Extrait du document:
_ _ _ _ _ _ _
[Circulaire, septembre 1919.]
Chers camarades,
La phase actuelle du mouvement révolutionnaire pose entre autres questions, de façon très impérieuse, la question du parlementarisme.
En France, en Amérique, en Angleterre, en Allemagne, tandis que la lutte des classes devient plus âpre, tous les éléments révolutionnaires, en s’unissant ou en coordonnant leur action sur le mot d’ordre du pouvoir des Soviets, adhèrent au mouvement communiste.
Les groupes anarchistes-syndicalistes et parfois des groupes qui simplement s’intitulent anarchistes entrent ainsi dans le courant général. Le Comité Exécutif de l’Internationale Communiste le constate avec joie.
En France, le groupe syndicaliste du camarade Péricat forme un Parti communiste; en Amérique, et partiellement, en Angleterre, la lutte pour les soviets est menée par des organisations telles que celles des I. W. W. (Industrial Workers of the World).
Ces groupes et ces tendances ont toujours activement combattu les méthodes parlementaires. D’autre part, les éléments du parti communiste issus des partis socialistes, sont enclins pour la plupart, à admettre aussi l’action parlementaire (groupe Loriot eu France, membres de la I. S. P. en Amérique, membres de l’I. L. P. en Angleterre).
_ _ _ _ _ _ _
Informations affichées:

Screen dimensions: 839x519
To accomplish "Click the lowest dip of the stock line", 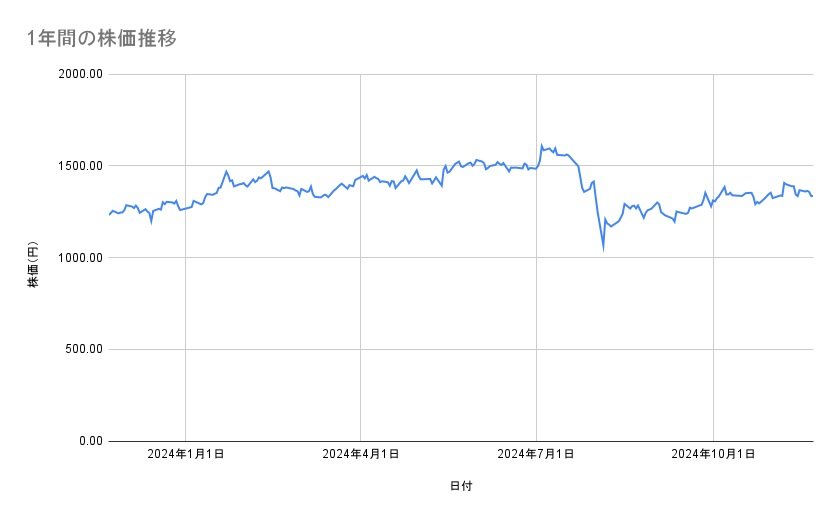I will [x=603, y=248].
_ _ _ _ _ _ _
Consignes:
Poursuivez la circulaire sur le parlementarisme après la dernière phrase reproduite.

La réponse:
Tous ces courants qui doivent être à tout prix et au plus tôt unis dans les cadres du Parti communiste ont besoin d’une tactique unique. La question doit donc être tranchée d’une façon générale et le Comité Exécutif de l’Internationale communiste adresse à tous les partis fraternels la présente lettre consacrée à cette question.
La plate-forme commune sur laquelle il faut s’unir, c’est actuellement la reconnaissance du la lutte pour la dictature du prolétariat sous la forme du pouvoir des soviets. L’histoire a posé la question de telle façon que c’est précisément à ce sujet qu’a été précisée la limite entre le parti du prolétariat révolutionnaire et les opportunistes, entre les communistes et les social-traîtres, quelle que soit leur étiquette.
Ce qu’on appelle le centre (Kautsky en Allemagne, Longuet en France. I. L. P. et certains éléments du B. S. P. en Angleterre, Hilquit en Amérique), constitue, malgré toutes les assurances contraires, une tendance objectivement antisocialiste, parce qu’elle ne veut et ne peut combattre pour la dictature du prolétariat.
Et par contre, les groupes et les partis qui, par le passé n’admettaient aucune lutte politique (par exemple, certains groupes anarchistes), reconnaissant le pouvoir des soviets, la dictature du prolétariat, ont par là-même renoncé à leur caractère apolitique, en admettant l’idée de la prise du pouvoir par la classe ouvrière, qui est nécessaire pour vaincre la résistance de la bourgeoisie. Nous avons ainsi, répétons-le, une plate-forme commune — celle de la lutte pour la dictature des soviets.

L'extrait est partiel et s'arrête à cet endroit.